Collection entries
>>>

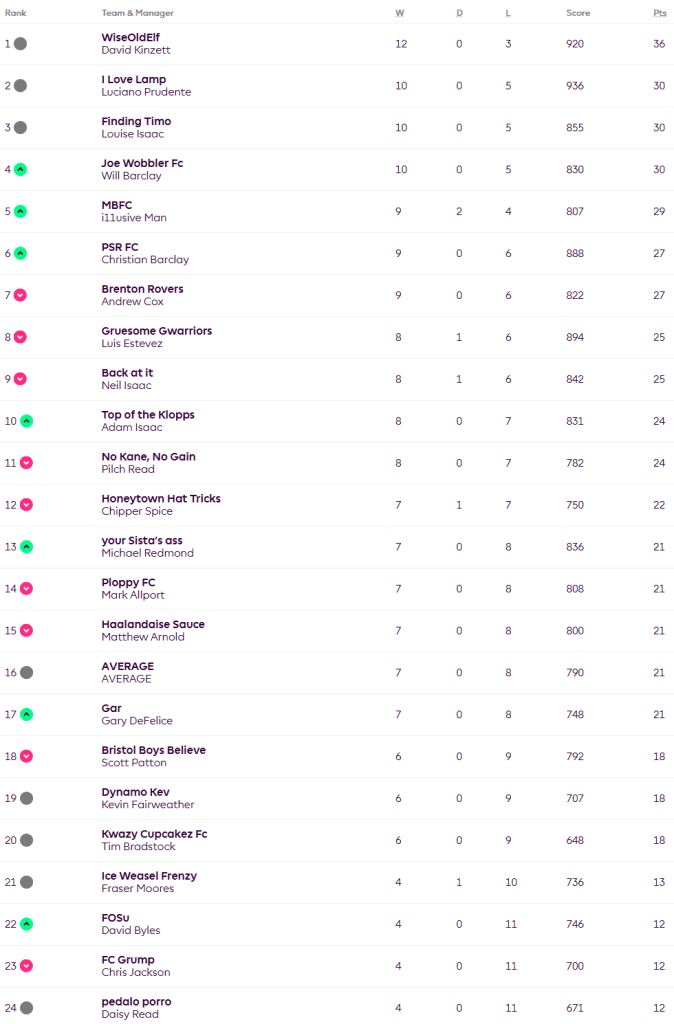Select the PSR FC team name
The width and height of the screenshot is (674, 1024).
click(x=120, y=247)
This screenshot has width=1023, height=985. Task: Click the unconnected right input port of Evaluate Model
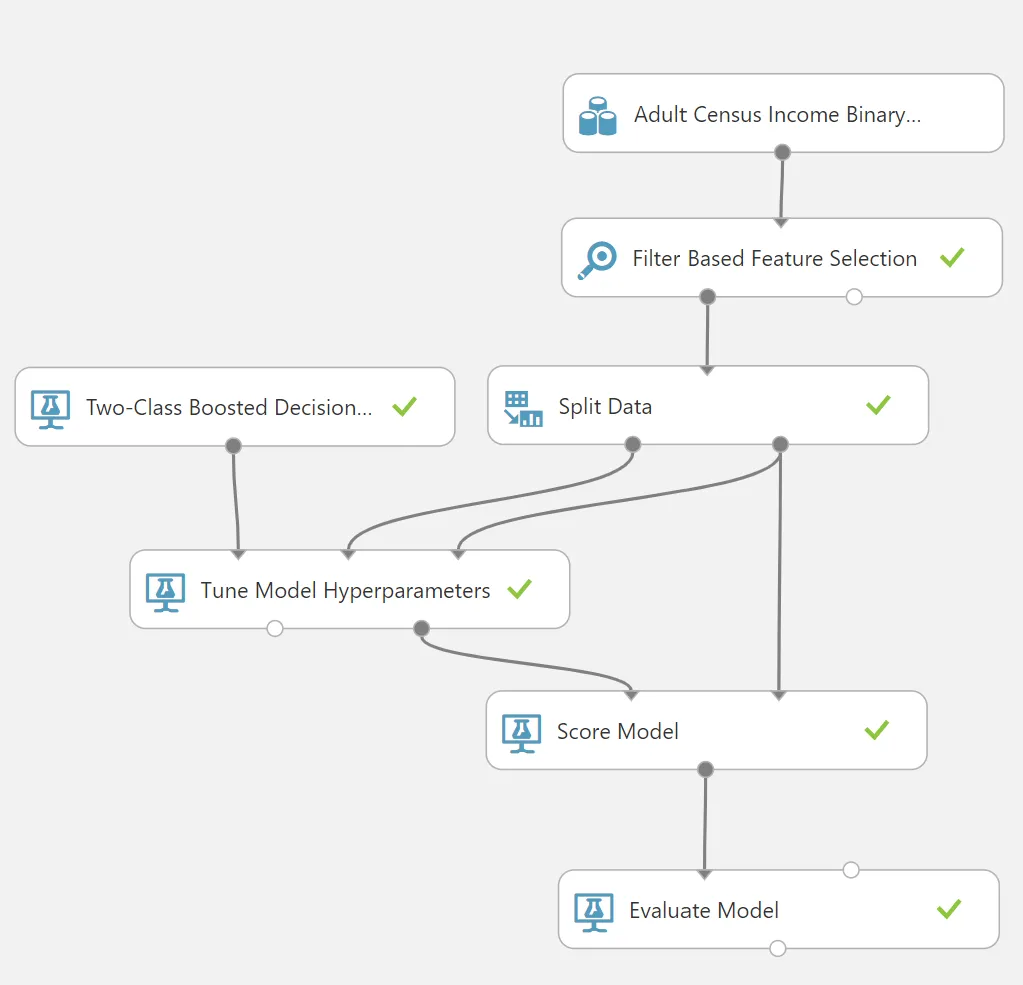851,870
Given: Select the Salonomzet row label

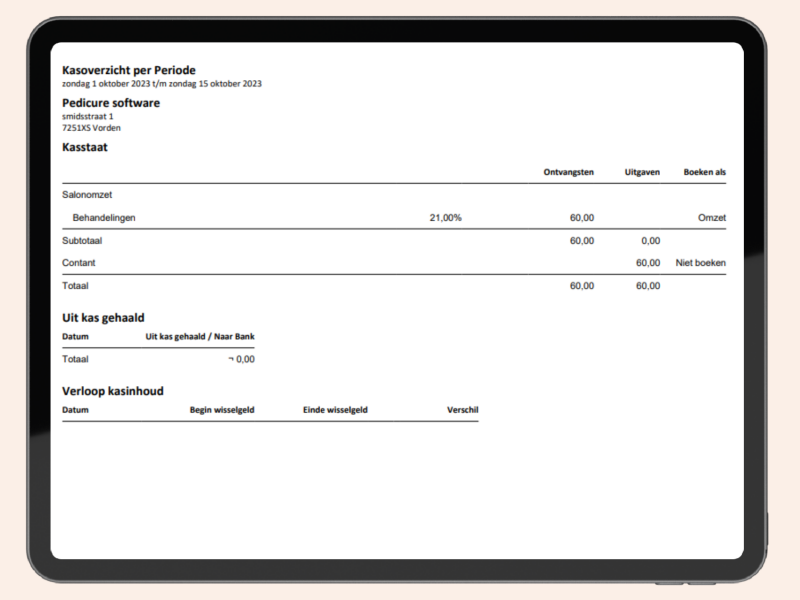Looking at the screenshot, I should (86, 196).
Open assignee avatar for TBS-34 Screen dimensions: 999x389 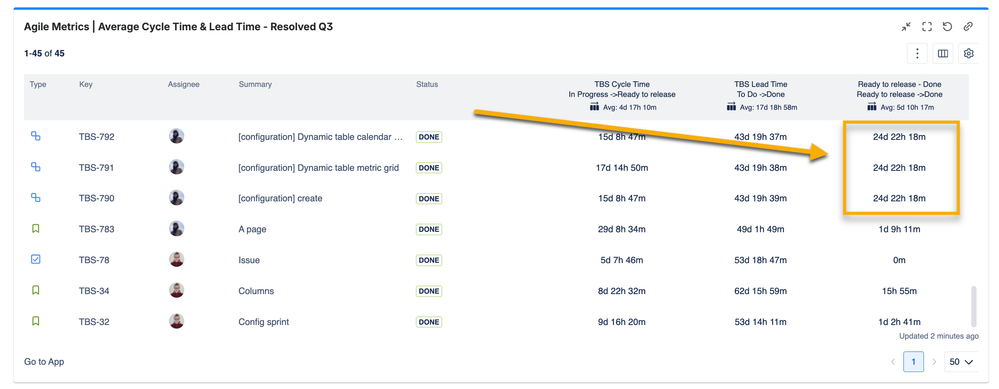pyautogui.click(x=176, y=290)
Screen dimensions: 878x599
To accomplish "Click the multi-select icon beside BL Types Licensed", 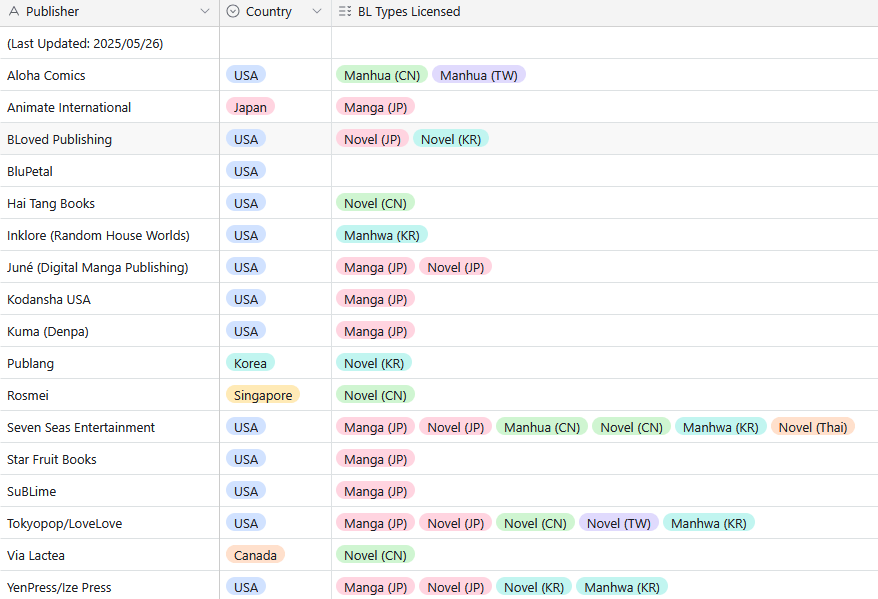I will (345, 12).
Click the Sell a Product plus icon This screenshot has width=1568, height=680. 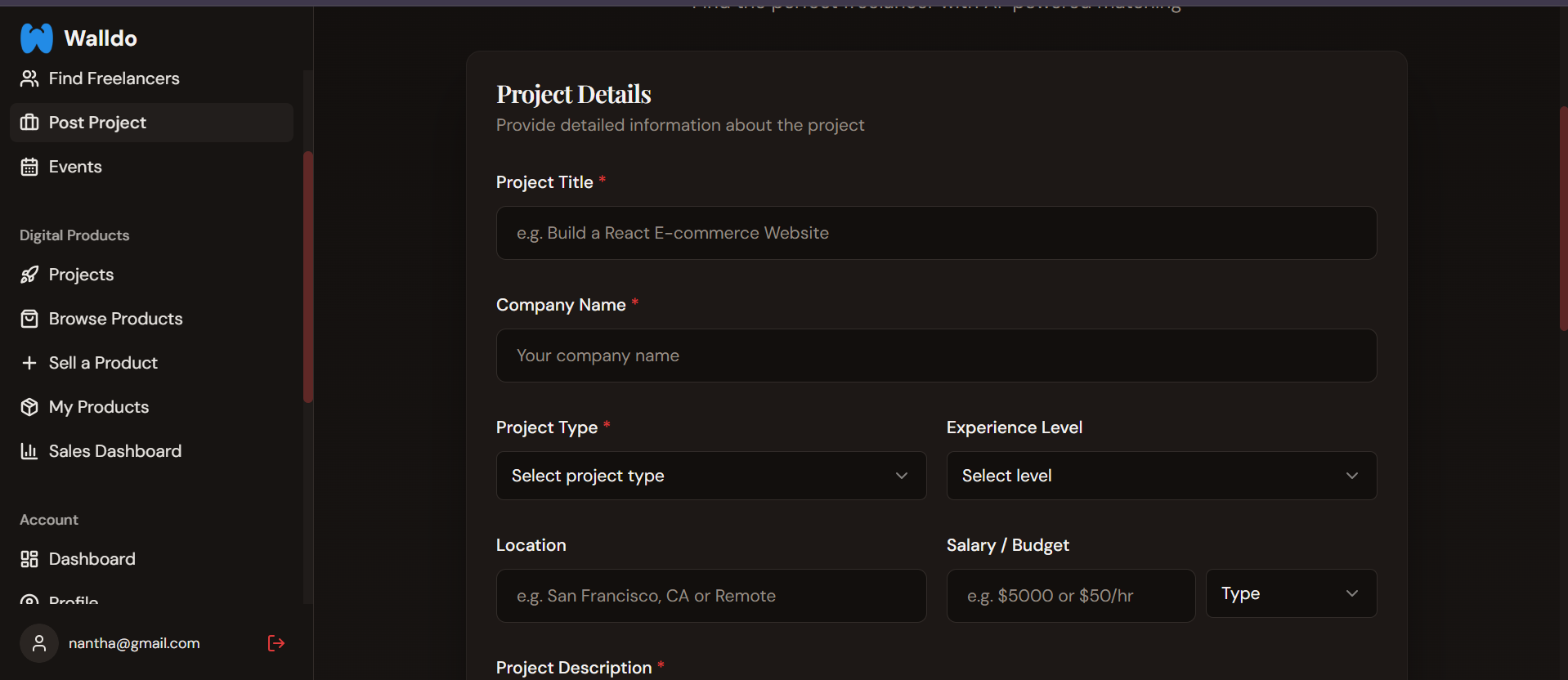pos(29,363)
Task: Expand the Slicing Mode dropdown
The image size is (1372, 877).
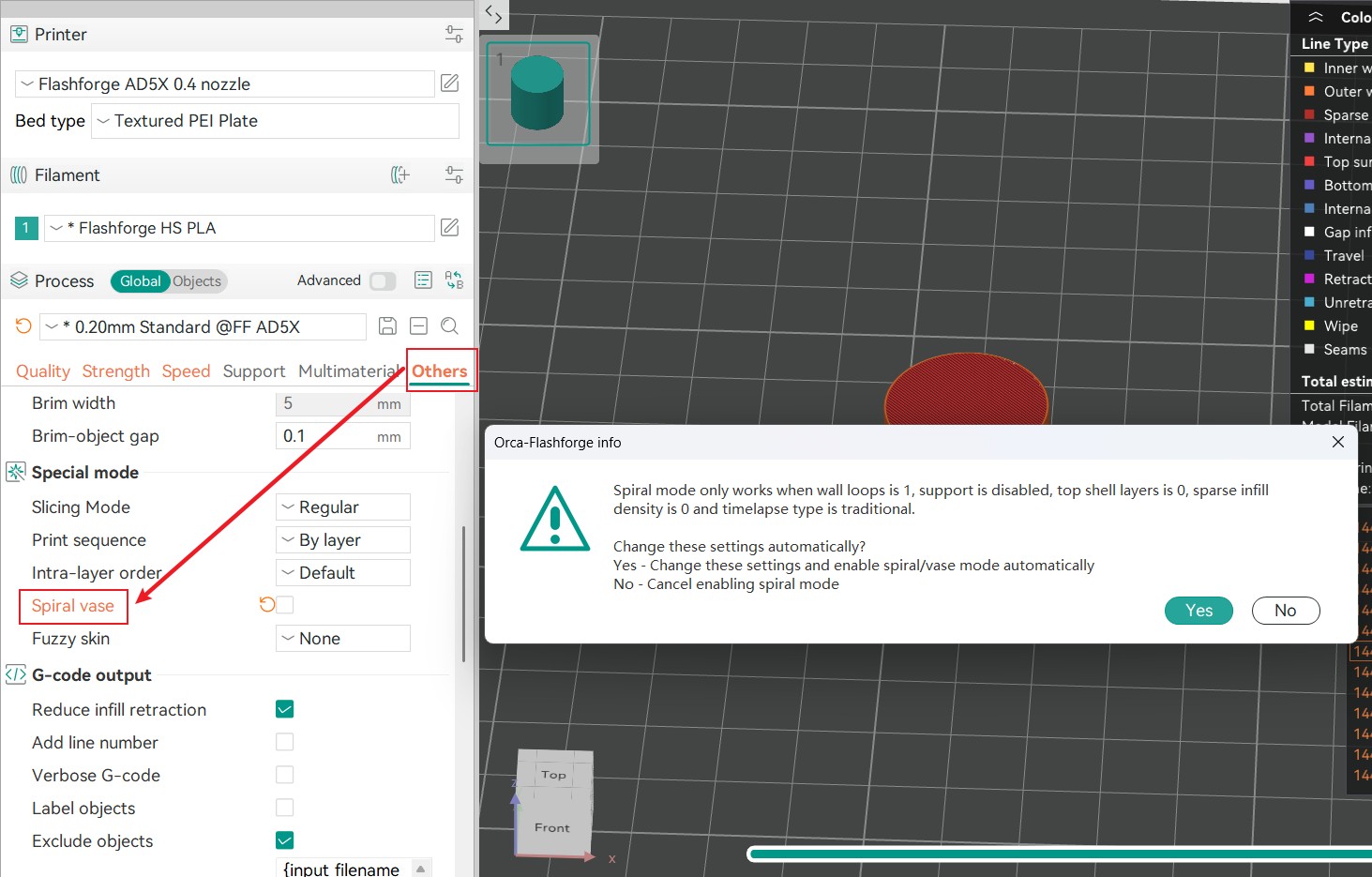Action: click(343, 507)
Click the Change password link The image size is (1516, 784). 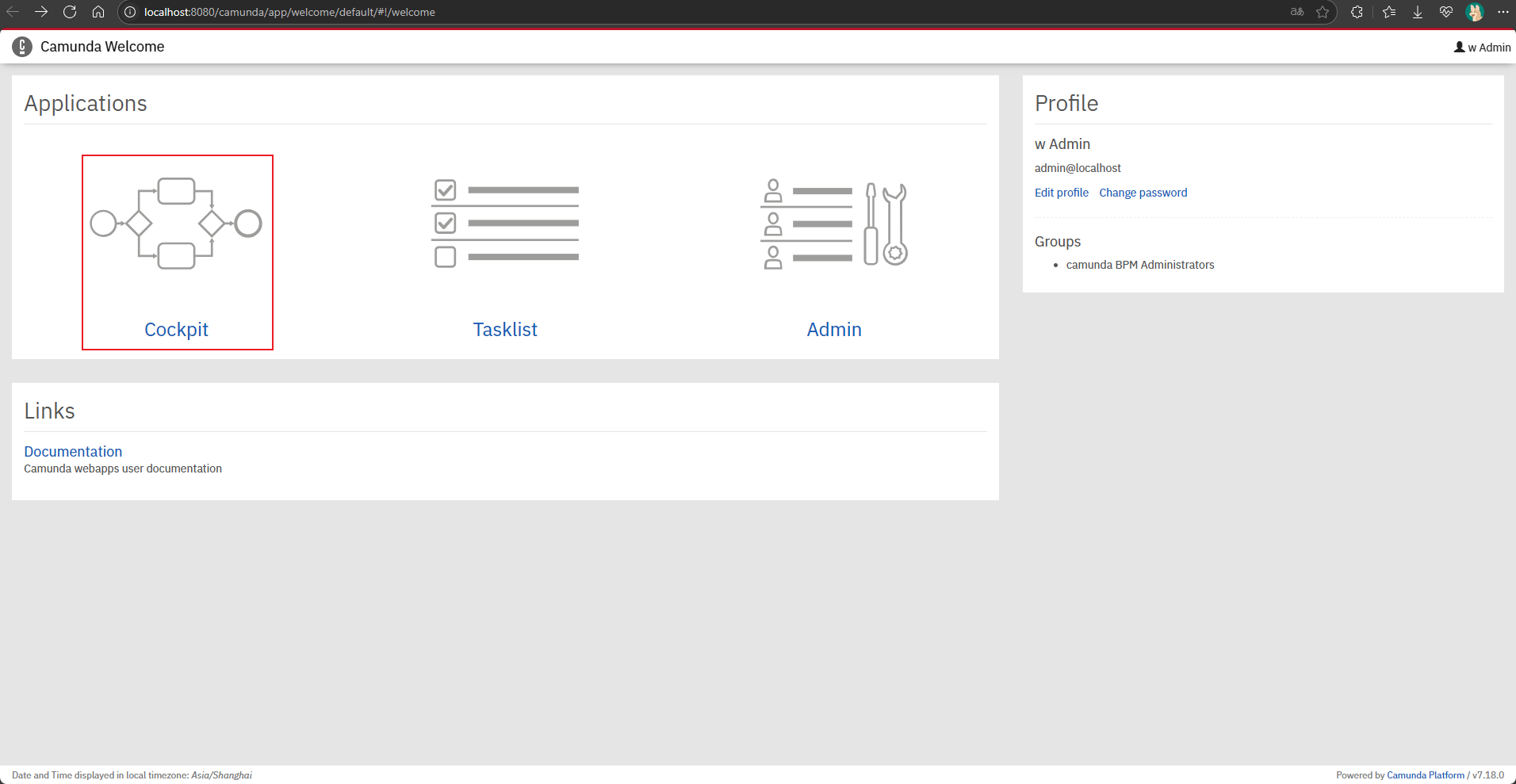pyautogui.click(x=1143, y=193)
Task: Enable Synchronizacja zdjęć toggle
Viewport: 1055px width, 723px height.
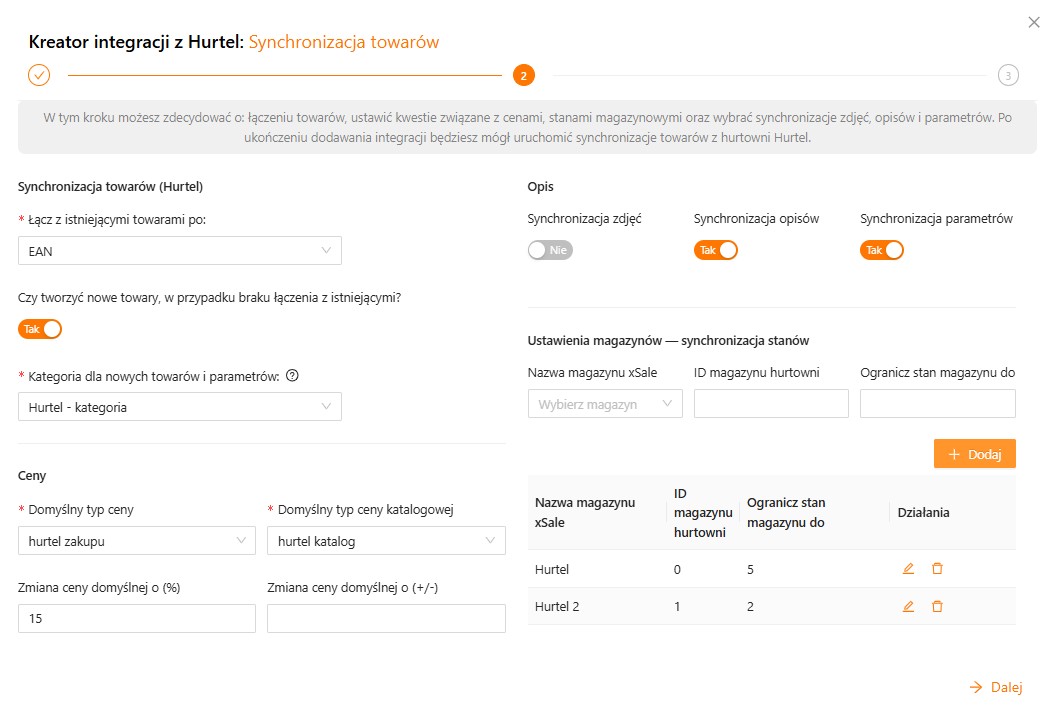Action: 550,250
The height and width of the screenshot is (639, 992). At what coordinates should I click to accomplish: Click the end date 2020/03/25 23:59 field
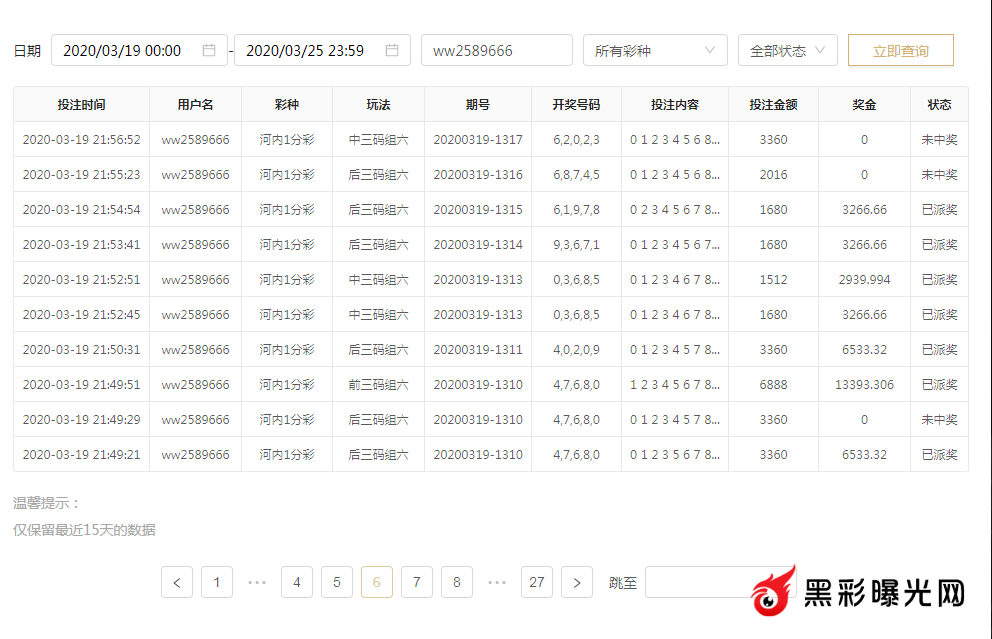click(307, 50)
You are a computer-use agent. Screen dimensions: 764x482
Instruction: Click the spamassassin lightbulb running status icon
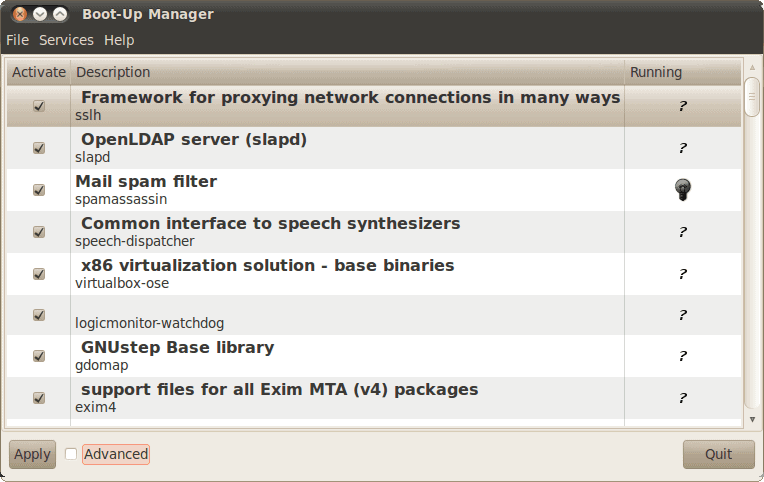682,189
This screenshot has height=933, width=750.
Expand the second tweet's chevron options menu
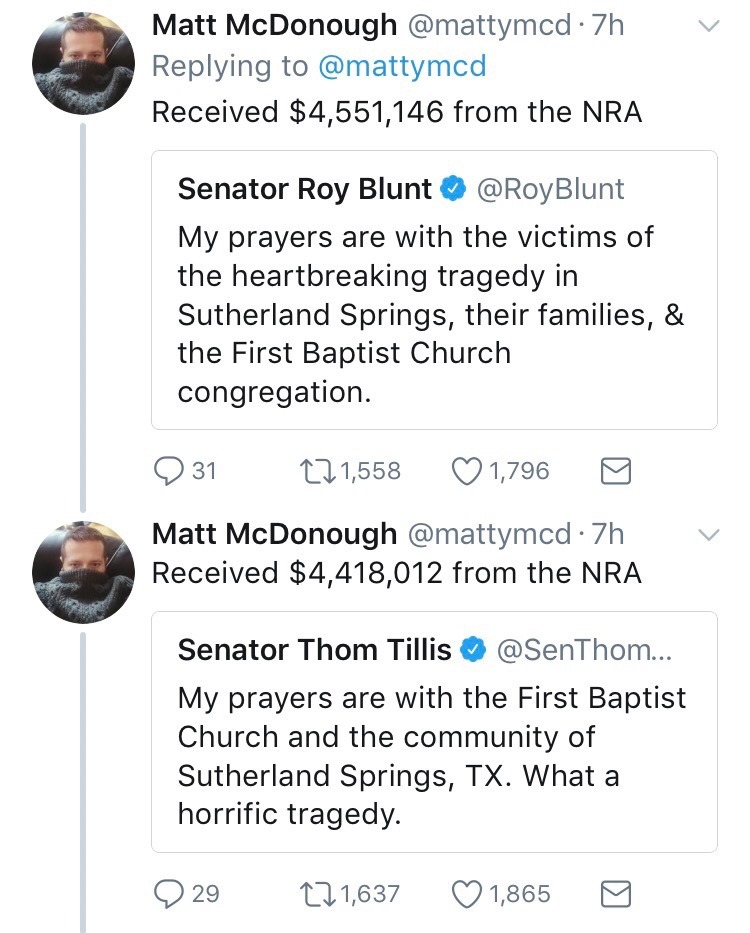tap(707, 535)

<<<

EXERCISE DETAILS -
When you reach the line that contains "Task: Enable Synchronizacja zdjęć toggle" in the records above, copy it and every line after it exactly through the last one, leaving out the pictures.

FINISHED EXERCISE -
Task: Enable Synchronizacja zdjęć toggle
Viewport: 1055px width, 723px height.
Action: 550,250
The height and width of the screenshot is (639, 992). At what coordinates should I click to accomplish: Click the end date 2020/03/25 23:59 field
click(307, 50)
You are a computer-use agent. Screen dimensions: 764x482
Instruction: Click the spamassassin lightbulb running status icon
682,189
This screenshot has height=933, width=750.
Expand the second tweet's chevron options menu
tap(707, 535)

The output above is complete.